配制适量的台盼蓝染液，一般使用 0.4% 的台盼蓝溶液，可将 0.4 克台盼蓝粉末溶解于 100 毫升磷酸缓冲盐溶液（PBS）中，过滤除菌后备用。

准备好细胞悬液，确保细胞悬液浓度适中，若细胞浓度过高，需进行适当稀释。

取适量细胞悬液（如 100 微升），加入等体积的台盼蓝染液（100 微升），轻轻吹打混匀，使细胞与染液充分接触，室温下染色 3 - 5 分钟。

取少量染色后的细胞悬液，滴加到血细胞计数板上，盖上盖玻片。

在显微镜下观察，活细胞由于细胞膜具有完整性，能够排斥台盼蓝，因此不着色，呈现透明状；而死细胞的细胞膜失去完整性，台盼蓝可进入细胞内，使细胞染成蓝色。

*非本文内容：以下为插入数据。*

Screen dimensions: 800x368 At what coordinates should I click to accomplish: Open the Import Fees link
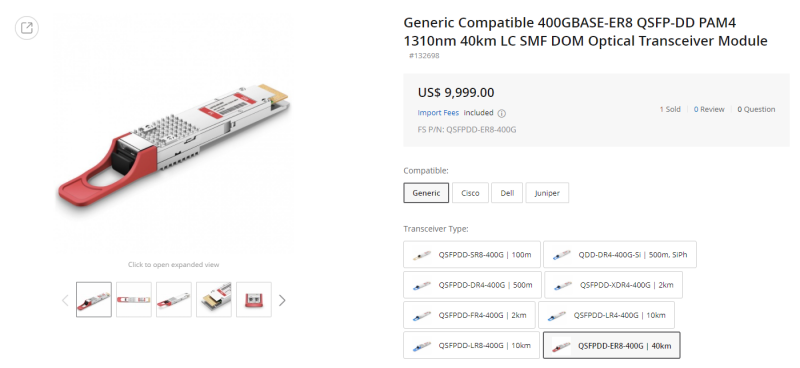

选择计数板上合适的区域进行细胞计数，一般选取四个角的大方格和中央的大方格进行计数。分别记录活细胞（无色）和死细胞（蓝色）的数量。

根据以下公式计算细胞活性：细胞活性（%）=（活细胞数 / 细胞总数）×100%。例如，计数得到活细胞数为 400 个，死细胞数为 100 个，则细胞总数为 500 个，细胞活性 =（400/500）×100% = 80%。